Somehow the modern "sophisticated" man feels that art, no matter the skill and talent required for its production, or its finished beauty, is somehow distasteful if it also renders service. This is intellectual perversion at its worst.

3. Literature started with stories around the campfires. Such knowledge as they had, or thought they had in those days, was passed down from generation to generation from memory to memory, usually in the form of stories or chants. Religion and philosophy were also transmitted in the same way.

Modern literature is no more than an expansion of this ancient practice, but now in print or on a floppy disk. Man learns from his input, reading being one of the best input methods. The various forms of literature are interesting to read but an extremely poor way to gain knowledge. Fiction and philosophy should be avoided since any knowledge gained thereby is highly questionable. Literature makes good intellectual recreational material, as long as the reader is careful to discount what he reads.

4. Music began as evening entertainment around the campfire. Sometimes it was used as a background for chants. It hasn't really changed much since. It reached its peak in artistry a century ago. The dynamic and pitch range of the orchestras of that period filled the entire sound spectrum that man can encompass. The utilization of harmonics and variable cadence produced rich and interesting sound.

By contrast, modern music is monotone, fixed cadence and loud. Rap is a throwback, surely dating to pre-erectus times. Still, the "whole" modern man considers it art. And most modern music is synthetic, produced on machines designed by science.


COMMENT: There is much more to education than the understandings and skills necessary to perform on the job.

ANSWER: You are absolutely right. Education needs to cover far more than the essentials of existing. Only when man understands the universe and where and how he fits in it will he ever feel at ease and confident as he approaches life. We disagree only in educational content.

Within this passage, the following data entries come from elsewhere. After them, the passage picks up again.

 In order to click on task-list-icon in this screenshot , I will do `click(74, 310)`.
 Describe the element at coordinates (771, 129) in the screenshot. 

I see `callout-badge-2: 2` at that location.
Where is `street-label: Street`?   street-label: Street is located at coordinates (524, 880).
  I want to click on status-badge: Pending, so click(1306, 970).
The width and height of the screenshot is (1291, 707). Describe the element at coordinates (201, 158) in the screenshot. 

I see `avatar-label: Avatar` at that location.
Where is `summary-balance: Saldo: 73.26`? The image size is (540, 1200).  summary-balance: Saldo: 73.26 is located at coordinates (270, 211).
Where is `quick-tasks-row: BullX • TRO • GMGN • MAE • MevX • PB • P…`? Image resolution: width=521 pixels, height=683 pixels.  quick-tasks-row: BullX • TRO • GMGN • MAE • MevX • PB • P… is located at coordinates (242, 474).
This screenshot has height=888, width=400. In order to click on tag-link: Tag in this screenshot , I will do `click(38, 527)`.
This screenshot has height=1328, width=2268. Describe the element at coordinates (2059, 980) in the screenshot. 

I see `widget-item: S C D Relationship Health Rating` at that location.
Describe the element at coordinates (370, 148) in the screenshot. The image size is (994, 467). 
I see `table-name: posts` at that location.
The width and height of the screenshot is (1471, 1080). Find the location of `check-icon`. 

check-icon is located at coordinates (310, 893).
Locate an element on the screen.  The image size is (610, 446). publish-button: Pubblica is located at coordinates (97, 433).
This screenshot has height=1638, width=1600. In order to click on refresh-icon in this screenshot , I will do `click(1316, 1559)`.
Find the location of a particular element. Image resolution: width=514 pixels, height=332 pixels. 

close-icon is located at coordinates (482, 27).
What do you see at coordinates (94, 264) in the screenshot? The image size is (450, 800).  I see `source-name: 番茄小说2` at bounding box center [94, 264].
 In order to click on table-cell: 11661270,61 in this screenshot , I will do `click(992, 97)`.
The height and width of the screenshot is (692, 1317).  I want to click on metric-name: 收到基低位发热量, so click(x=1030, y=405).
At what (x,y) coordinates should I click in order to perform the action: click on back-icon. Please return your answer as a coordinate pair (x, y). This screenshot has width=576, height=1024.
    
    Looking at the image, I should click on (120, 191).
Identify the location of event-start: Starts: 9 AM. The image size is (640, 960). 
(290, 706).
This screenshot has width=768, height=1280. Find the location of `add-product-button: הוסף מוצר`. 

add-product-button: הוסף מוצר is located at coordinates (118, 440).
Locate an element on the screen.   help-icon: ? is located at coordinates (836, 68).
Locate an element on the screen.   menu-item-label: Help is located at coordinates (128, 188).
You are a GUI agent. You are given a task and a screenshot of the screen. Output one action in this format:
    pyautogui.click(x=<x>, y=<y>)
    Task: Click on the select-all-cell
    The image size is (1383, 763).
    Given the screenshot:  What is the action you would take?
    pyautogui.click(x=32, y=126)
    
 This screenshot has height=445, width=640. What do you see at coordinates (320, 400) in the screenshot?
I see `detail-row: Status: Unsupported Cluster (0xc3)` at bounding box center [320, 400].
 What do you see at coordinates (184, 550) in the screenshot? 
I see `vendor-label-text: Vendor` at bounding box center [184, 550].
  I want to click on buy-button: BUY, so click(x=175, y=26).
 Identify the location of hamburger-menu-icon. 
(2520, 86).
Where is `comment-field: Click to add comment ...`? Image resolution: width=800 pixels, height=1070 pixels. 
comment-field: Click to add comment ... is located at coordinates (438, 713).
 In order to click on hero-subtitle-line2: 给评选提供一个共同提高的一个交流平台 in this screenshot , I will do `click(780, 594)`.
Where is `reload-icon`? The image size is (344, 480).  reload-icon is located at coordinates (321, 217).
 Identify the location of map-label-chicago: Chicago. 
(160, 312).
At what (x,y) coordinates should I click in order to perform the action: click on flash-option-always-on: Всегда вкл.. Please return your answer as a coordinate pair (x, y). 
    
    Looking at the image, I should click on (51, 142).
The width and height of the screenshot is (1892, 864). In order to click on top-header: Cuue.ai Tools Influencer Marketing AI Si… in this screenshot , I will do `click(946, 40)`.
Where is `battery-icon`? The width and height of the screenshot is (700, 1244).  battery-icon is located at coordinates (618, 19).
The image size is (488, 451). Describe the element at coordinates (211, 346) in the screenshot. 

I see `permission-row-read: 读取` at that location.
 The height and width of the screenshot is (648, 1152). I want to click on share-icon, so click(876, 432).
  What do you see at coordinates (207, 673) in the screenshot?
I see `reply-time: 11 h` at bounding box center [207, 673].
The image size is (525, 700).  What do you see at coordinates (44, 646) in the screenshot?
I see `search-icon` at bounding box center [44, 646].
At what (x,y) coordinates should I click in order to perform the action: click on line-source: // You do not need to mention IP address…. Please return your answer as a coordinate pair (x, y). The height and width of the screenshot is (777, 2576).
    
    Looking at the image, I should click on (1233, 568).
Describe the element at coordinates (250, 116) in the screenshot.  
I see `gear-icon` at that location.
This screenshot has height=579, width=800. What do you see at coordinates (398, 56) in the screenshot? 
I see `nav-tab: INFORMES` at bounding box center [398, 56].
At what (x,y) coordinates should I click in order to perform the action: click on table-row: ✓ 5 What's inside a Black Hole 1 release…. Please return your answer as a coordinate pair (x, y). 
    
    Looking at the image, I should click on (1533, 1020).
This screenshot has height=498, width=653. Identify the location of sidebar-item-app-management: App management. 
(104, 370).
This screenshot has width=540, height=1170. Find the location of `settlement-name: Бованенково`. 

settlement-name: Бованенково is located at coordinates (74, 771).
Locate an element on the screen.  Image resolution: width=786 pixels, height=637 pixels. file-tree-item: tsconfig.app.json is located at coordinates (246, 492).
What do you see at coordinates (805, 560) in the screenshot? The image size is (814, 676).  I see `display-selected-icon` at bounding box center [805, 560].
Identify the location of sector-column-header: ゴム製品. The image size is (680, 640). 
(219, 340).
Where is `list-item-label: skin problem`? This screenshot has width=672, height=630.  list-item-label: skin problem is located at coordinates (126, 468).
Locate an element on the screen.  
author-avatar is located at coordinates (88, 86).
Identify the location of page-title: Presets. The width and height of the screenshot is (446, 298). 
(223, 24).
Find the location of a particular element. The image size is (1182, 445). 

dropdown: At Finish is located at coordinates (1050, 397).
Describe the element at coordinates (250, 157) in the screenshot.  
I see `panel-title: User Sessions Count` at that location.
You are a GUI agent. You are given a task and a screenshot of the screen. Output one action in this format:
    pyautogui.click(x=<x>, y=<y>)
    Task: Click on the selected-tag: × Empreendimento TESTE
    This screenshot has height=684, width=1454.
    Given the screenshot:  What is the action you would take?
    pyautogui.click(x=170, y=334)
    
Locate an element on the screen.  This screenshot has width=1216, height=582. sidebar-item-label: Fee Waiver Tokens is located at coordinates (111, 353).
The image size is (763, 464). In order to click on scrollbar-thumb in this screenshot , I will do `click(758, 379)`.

COMMENT:This - - leads me to bring up your argument about restricting education to the hard sciences. The weakness in that position is that it ignores the needs of children for aids to growth and maturity. Some of that process includes something extra beyond the study of facts. Receptors into the brain do include senses such as ordinary touch. Again, the missing element is interactive feedback.

ANSWER: It is totally beyond me why there is a widespread belief that truth cannot be taught with the same sensitivity, empathy, kindness, consideration, etc. as fiction, fantasy, opinion, conjecture and dogma.